DR. MARY HEARN PARK [A REPURPOSED GRAVEYARD ON BOB AND JOAN’S WALK IN CORK]
There is a laneway named Bob And Joan’s Walk connecting the Kinlay House Hostel to Shandon Bells And Tower.
One of two public parks created on disused cemeteries in the Shandon area is known as the Dr Mary Hearn Park. It can be entered from Bob and Joan’s Walk at the south side of St Anne’s Church, Shandon. The park was named after the wife of Robert T. Hearn, rector of St Anne’s Cathedral from 1905 to 1939. A record of this graveyard dates back to 1722 but it was probably used as a burial ground as far back as the eighth or ninth century. Its last new burials were around the year 1900.
In 1985 the Church of Ireland handed over possession of the graveyard to the Lions Club in Cork to develop it as a memorial park. The graveyard continued to fall into disrepair however until the Church of Ireland handed it over to Cork City Council in 2006. While converting the cemetery to a public park, the City Council constructed new paths, new green areas, and repaired some gravestones. It was officially opened as the Dr Mary Hearn Park by Lord Mayor Michael O’Connell on 22 June 2011.

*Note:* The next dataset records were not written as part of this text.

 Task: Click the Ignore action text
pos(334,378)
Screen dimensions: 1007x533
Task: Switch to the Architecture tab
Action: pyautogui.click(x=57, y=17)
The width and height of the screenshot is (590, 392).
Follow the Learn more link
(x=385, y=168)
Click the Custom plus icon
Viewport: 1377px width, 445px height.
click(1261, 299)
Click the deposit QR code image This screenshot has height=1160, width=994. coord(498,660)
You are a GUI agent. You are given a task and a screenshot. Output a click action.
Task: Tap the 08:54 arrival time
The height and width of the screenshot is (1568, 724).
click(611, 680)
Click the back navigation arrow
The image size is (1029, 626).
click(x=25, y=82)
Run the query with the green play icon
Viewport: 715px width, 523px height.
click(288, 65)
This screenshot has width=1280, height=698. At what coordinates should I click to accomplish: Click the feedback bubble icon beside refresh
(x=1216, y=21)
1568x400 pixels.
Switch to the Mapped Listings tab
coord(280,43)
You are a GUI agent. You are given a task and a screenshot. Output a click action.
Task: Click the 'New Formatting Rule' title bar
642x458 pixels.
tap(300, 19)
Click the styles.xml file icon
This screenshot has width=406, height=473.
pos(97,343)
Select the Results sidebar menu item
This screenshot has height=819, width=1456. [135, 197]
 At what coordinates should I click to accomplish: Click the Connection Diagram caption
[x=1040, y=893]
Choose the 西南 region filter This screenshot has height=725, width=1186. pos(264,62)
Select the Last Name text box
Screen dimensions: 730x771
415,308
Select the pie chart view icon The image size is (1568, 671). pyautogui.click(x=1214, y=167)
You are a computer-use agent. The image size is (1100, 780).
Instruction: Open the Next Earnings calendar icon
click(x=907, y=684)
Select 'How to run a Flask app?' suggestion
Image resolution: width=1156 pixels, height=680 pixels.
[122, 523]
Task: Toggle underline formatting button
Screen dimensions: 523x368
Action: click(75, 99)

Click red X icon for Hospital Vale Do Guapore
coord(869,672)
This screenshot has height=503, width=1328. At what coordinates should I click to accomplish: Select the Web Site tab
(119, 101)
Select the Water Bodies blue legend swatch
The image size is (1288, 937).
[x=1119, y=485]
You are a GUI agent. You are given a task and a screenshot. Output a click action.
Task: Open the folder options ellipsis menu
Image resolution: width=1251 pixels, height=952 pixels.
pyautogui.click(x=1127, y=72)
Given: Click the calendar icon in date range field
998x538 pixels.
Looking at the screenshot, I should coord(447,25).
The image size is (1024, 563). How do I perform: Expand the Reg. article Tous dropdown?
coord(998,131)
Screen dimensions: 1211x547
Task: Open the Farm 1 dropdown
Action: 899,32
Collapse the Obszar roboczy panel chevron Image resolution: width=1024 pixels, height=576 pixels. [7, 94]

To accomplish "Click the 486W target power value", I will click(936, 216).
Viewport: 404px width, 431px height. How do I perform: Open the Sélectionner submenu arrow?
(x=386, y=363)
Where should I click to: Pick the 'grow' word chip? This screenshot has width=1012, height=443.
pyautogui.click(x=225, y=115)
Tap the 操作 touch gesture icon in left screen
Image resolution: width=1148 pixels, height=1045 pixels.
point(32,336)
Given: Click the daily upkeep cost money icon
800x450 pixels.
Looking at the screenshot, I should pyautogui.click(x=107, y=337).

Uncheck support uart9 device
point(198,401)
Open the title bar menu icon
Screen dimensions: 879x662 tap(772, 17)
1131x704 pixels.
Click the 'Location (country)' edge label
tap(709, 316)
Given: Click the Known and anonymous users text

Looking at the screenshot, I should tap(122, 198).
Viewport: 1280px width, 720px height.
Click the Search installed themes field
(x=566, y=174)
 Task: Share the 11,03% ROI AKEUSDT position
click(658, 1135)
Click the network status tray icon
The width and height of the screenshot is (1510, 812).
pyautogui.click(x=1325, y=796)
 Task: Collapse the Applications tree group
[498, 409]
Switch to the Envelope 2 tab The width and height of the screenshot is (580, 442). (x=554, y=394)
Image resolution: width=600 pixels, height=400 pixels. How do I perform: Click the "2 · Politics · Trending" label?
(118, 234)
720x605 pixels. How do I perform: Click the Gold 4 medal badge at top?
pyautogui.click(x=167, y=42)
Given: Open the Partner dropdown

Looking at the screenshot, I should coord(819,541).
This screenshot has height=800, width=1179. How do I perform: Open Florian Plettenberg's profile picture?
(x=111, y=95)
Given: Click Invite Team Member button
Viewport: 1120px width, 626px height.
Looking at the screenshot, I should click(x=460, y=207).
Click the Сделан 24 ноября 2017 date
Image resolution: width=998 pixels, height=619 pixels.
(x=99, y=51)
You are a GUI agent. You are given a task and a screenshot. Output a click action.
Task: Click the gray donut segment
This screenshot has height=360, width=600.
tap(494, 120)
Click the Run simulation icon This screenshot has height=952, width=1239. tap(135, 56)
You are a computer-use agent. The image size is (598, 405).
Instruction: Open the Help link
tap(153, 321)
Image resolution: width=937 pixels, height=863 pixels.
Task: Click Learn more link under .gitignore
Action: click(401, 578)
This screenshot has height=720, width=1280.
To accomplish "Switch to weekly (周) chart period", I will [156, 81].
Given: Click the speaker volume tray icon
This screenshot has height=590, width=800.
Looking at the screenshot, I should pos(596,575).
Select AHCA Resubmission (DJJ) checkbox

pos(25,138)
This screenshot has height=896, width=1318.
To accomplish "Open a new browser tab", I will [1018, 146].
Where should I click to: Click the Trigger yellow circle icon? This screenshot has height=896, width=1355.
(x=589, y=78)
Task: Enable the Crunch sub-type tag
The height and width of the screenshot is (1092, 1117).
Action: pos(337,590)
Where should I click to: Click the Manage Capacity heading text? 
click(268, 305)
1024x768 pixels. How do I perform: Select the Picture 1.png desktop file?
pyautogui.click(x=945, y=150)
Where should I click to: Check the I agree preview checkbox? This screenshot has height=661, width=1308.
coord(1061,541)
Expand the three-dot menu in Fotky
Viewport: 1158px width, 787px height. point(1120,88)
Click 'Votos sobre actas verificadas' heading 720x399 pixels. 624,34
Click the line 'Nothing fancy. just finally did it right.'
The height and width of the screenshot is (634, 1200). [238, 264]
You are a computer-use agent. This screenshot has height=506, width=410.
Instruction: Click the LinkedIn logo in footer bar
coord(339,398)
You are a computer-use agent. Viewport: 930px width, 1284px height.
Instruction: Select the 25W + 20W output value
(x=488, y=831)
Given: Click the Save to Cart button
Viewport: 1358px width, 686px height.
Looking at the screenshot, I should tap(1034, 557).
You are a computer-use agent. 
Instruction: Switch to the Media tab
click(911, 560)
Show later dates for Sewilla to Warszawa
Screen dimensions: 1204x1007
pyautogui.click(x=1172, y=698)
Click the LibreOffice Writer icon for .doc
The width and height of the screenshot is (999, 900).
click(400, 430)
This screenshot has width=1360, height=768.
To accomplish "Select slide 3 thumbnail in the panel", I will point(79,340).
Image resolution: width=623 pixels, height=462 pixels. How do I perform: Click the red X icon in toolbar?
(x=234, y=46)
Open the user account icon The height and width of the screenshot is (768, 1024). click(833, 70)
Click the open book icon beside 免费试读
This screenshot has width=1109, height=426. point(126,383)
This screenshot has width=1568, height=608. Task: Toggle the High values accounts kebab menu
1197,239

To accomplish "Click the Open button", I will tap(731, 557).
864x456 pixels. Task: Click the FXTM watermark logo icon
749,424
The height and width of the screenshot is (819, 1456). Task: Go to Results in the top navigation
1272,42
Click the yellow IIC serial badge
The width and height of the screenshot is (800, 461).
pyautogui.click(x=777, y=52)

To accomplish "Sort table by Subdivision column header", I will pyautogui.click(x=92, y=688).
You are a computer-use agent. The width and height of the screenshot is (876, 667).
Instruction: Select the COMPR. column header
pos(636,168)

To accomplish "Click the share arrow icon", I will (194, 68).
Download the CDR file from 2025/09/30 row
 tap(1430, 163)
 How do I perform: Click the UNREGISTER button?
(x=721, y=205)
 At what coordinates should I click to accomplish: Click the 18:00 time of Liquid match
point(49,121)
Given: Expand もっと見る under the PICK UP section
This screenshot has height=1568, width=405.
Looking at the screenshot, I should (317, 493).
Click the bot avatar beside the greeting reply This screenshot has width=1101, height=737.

The Green Coat Hospital School was a charity school founded in 1716 to give an elementary education to poor children and to instruct them in the principles of Christianity as professed by the Church of Ireland. The Rev. Henry Maule was the driving force behind the establishment of the school. Forty children, twenty boys and twenty girls, attended the school which stood near Shandon. Statues of a boy and a girl stood over the gateway to the school. The statues were popularly known as ‘Bob’ and ‘Joan’. They are now kept in St Anne’s Church, Shandon. The path which ran down to the school was known as Bob and Joan Walk.